Extended Data Fig. 6. Stride length asymmetries versus heading position in wild-type, Chx10^Cre > FLEX-hM3Dq, and Chx10^Cre > FLEX-TeLC mice.

a-b, Analysis of individual steps relative to direction of movement in wild-type (WT), Chx10^Cre > FLEX-hM3Dq (hM3Dq), and Chx10^Cre > FLEX-TeLC (TeLC) mice. Stride length (cm) was measured on the ipsilateral and contralateral side together with the direction of movement. Stride length values are positive when the stride length is longer on the contralateral side. Positive changes in angle reflect an ipsilateral turn whereas negative values are contralateral. 6016 individual steps were analyzed from 6 wildtype (WT) (352 strides), 6 hM3Dq (477 strides), and 6 TeLC (5187 strides) mice. ***P < 0.001 for regression in (a) and (b), F-test, n = 6016 strides. c-d, Data for individual locomotor bouts (representing the average of all steps in a locomotor bout) from WT, hM3Dq, and TeLC mice. 708 locomotor bouts were analyzed from 6 WT (63 bouts), 6 hM3Dq (61 bouts), and 6 TeLC (584 bouts) mice. ***P < 0.001 for regression in (c) and (d), F-test, n = 708 locomotor bouts. Full information on regression analyses for WT, hM3Dq, TeLC, and pooled data can be found in Supplementary Table 1. Goodness of fit is given as the coefficient of determination (r²; the square of Pearson’s r).

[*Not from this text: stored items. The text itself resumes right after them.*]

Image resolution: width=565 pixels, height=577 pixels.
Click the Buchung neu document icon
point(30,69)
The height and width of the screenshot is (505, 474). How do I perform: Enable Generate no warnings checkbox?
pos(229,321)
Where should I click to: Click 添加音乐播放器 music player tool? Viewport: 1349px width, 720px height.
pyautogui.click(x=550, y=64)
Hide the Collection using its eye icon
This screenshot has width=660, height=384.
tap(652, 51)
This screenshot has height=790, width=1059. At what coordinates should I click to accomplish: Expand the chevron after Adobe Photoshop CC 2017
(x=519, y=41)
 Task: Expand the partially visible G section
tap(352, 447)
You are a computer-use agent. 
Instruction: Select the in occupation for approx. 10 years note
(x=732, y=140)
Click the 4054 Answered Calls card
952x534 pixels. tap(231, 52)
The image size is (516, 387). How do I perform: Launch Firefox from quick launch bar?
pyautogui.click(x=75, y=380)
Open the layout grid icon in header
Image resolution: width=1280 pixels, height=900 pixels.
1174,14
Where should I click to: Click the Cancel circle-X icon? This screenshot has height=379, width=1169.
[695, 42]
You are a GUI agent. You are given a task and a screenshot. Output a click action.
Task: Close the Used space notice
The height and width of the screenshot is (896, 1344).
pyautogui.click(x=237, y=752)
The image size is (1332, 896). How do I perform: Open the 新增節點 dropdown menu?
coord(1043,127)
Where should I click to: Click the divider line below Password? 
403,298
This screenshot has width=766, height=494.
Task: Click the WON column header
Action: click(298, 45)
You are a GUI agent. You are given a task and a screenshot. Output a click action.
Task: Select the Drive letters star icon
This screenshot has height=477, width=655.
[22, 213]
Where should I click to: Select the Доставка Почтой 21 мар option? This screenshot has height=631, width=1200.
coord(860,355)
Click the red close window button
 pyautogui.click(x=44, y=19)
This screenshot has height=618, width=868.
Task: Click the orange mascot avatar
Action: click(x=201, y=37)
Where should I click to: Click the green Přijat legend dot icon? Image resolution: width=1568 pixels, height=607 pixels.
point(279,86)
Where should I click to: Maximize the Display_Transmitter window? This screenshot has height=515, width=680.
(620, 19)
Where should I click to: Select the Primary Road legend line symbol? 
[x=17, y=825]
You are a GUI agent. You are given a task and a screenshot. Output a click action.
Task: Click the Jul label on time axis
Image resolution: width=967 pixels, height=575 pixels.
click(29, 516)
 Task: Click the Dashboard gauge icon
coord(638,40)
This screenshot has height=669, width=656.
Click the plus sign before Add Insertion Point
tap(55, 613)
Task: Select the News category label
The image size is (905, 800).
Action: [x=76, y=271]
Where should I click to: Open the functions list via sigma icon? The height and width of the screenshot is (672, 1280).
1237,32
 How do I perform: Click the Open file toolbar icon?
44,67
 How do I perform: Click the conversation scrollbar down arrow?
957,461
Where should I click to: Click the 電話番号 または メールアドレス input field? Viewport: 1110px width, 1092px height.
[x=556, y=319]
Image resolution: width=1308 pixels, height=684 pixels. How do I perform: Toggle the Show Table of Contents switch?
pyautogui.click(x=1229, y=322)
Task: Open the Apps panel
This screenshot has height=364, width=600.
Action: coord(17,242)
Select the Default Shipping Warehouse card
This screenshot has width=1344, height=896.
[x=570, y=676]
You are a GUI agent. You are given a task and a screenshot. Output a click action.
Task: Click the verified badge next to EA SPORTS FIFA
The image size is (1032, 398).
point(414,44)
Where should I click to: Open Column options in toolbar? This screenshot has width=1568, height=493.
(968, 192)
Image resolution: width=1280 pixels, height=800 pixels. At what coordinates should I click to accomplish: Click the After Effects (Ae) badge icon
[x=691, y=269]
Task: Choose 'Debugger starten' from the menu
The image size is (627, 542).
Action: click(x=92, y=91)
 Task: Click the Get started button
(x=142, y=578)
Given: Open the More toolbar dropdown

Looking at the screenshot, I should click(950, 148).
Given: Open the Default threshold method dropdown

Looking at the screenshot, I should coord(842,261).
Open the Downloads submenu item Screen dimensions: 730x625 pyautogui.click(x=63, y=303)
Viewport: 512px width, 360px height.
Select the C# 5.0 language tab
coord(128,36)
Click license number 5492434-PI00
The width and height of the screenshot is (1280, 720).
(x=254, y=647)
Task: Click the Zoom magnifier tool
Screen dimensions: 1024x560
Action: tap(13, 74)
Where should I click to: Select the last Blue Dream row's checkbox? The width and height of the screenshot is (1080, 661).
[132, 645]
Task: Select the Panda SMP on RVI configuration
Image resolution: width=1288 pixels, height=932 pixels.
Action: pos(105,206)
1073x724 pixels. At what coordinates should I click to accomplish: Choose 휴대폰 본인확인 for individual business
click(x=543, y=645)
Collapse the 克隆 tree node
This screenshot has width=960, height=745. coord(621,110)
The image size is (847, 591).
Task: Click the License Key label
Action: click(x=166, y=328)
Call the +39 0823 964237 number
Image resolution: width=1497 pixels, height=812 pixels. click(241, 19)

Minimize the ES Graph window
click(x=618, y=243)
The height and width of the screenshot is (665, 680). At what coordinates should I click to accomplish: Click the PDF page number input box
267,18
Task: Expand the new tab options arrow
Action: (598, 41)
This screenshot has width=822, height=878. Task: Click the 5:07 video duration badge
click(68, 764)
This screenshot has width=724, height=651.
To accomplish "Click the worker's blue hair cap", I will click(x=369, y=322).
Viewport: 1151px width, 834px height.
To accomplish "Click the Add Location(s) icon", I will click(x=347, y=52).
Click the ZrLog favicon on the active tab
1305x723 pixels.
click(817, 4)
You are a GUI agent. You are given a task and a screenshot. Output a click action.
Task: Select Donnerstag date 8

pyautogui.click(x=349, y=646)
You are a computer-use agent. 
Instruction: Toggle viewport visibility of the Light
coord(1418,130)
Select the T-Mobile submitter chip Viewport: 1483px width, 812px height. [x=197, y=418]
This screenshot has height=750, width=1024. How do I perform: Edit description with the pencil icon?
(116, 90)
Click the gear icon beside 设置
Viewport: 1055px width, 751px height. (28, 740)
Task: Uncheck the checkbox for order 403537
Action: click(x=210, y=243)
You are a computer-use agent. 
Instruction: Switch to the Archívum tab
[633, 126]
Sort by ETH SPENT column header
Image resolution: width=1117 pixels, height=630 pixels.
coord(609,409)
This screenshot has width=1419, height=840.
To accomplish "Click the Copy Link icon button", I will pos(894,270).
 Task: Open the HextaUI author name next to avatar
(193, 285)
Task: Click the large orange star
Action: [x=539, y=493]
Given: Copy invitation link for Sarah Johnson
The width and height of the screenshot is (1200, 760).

Extended Data Fig. 7. Monosynaptic rabies tracing identifies Chx10 Gi presynaptic inputs.

a, A rabies transsynaptic tracing approach was used to identify presynaptic inputs to Chx10 Gi neurons (see also, Fig. 7 and Supplementary Table 2). b, Injection site in rostral Gi. Initial site of infection is visualized as a large population of mCherry⁺ neurons, accompanied by dense mCherry⁺ processes. Starter neurons of the ipsilateral Gi do not exhibit a strong input from neurons of the contralateral Gi. c, Quantification of mCherry-labeled neurons in the ipsilateral and contralateral Gi. ***P = 0.0002, paired two-tailed t-test, n = 6 mice from one experiment. d, Bilateral input to Chx10 Gi neurons from neurons of primary motor and somatosensory cortex. Open yellow triangles point to soma from pyramidal neurons. Yellow asterisk indicates an apical dendrite. e, Quantification of mCherry-labeled neurons in the ipsilateral and contralateral cortex. ***P = 0.001, paired two-tailed t-test, n = 6 mice from one experiment. f, Input to Chx10 Gi neurons from neurons of the ipsilateral zona incerta. Presynaptic neurons were observed primarily in the dorsal (ZID) and caudal aspects of the zona incerta. g, Quantification of mCherry-labeled neurons in the ipsilateral and contralateral zona incerta. ***P < 0.001, paired two-tailed t-test, n = 6 mice from one experiment. h, Unilateral input to Chx10 Gi neurons from the ipsilateral mesencephalic reticular formation. i, Quantification of mCherry-labeled neurons in the ipsilateral and contralateral mesencephalic reticular formation. ***P = 0.001, paired two-tailed t-test, n = 6 mice from one experiment. j, Medial (Med) and lateral (Lat) deep cerebellar nuclei exhibited unilateral or bilateral, respectively, input to Chx10 Gi neurons. k, Quantification of mCherry-labeled neurons in the deep cerebellar nuclei. Med, **P = 0.0024, paired two-tailed t-test, n = 6 mice from one experiment; Lat, P = 0.69, paired two-tailed t-test, n = 6 mice from one experiment. Box-and-whisker plots in (c,e,g,i,k) give the median, 25^th and 75^th percentiles, and range.

Data Availability

The data that support the findings of this study are available from the corresponding author upon reasonable request.

Code Availability

The code used to analyze data and produce figure content is available from the corresponding author upon request.